[Start of Attachment]
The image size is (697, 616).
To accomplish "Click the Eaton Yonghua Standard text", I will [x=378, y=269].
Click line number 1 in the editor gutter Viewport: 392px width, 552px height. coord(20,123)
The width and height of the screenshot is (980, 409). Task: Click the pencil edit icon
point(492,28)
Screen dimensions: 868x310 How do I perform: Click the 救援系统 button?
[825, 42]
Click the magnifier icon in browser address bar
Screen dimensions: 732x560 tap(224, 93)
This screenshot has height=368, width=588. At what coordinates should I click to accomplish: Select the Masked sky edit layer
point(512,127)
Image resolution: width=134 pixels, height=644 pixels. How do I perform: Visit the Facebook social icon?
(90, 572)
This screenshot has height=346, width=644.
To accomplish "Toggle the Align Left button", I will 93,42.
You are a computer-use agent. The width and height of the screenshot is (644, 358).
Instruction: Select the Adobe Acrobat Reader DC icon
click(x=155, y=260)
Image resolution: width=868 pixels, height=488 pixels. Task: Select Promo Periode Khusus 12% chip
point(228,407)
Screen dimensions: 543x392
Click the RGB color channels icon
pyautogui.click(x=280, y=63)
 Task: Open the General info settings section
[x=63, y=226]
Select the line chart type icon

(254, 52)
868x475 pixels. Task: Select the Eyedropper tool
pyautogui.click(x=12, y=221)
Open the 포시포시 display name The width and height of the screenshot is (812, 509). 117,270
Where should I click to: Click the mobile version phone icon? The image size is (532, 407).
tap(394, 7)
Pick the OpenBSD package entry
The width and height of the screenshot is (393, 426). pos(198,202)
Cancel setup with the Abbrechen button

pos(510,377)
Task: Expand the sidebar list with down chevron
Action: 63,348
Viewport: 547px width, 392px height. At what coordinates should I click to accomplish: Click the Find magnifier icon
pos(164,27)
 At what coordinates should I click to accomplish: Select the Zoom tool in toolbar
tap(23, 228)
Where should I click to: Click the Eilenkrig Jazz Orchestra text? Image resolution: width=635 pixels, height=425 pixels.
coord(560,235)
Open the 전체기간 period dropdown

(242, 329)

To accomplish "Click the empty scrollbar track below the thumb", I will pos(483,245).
[End of Attachment]
AIM OF THE EXERCISE: Please find, in the entries above, every line where "will" occurs, and copy it.

TASK RESULT:
To accomplish "Click the Eaton Yonghua Standard text", I will [x=378, y=269].
To accomplish "Toggle the Align Left button", I will 93,42.
To accomplish "Click the empty scrollbar track below the thumb", I will pos(483,245).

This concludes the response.